By the time we got back to the car we were shivering and drove to a nearby town Grindavik to get a much needed hot chocolate and biscuit. I think we had hiked in excess of 10k all told.
We definitely needed to warm up,luckily for us we are in a country that embraces its geothermal water to do just that. A range of options presented themselves to us on the way back to Reykjavik but we chose a simple one. They have created a lovely man made beach near the University. Nautholsbik which includes a communal hot tub, where you can rest your aching limbs, stare out across the water, and chat to the locals if you so wish. A great way to wind down and find sensation in cold bones.

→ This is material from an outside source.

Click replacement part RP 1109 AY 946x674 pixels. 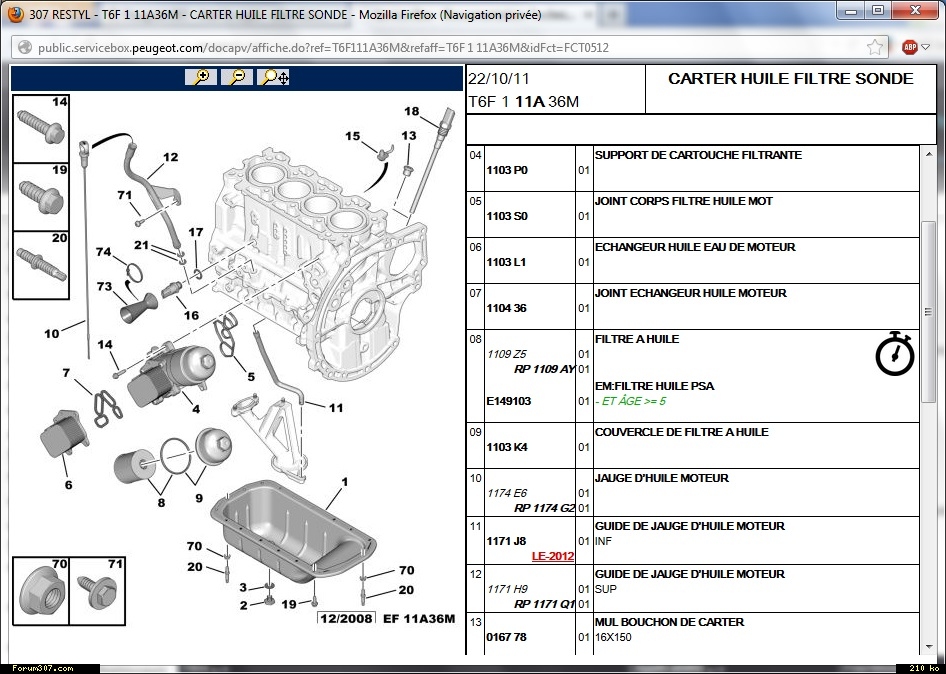tap(544, 369)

Final short drive to the hotel where we had a little bit of time to chill and start to think about life back in the real world. Put that on hold though as a last night out beckoned and we wandered into town for a pre dinner G&T in a bar we had stopped in on Saturday night.
We could have stayed there for food, but chose to take a look at other options, and so glad that we did. Walked up through town almost reaching the old church, discarding different menus en route. We suddenly found a lovely, quirky little place with all manner of ornaments, odd little art and artefacts, and music that resonated with us both. It felt homely.
Got a table by the window, a lovely shared starter. Salmon with a chutney undercurrent on rye bread, and some hummus and tomatoes on sour dough. For main I had the Reykjavik 121 fish pizza, a masterpiece of cod ( fish of the day), olives and cheese. Absolutely stuffed. Chrissi had a fish pie also fishy and cheesy with sweet potatoes and looked thoroughly content. The local beer and further G&T might have also contributed, the service attentive and first class, top marks for Salkavalka.
Our last walk through a town that has really felt like home for a few days, and a night cap in one of those study type rooms that we have been using in our fantastic hotel, they even move the furniture around to keep you on your toes!
A great shame the weather was so poor during your volcano hunt. A brilliant night out & superb food. Have a safe journey home. xx
ReplyDeleteDrew has been watching that volcano on YouTube since it first blew - it has been an impressive site - though I've only tuned in once a week or so, it has been amazing to see the ground move and change.
ReplyDeleteHe's impressed that I know someone who has been up it - we've seen people doing the hike - standing waving at the video camera seems to be a tradition!!
Drew is also impressed by a fish pizza - he is a big pizza fan, but is normally restrained by my choice of resteraunt - so I'm sure a fish pizza will be on the menu next time we are away. He'll remind me that if my friends can treat themselves so can he 😉
I'm so glad you've had such a good break.
I think I'll still with Chrissi's fish pie, looks more like my kind of meal!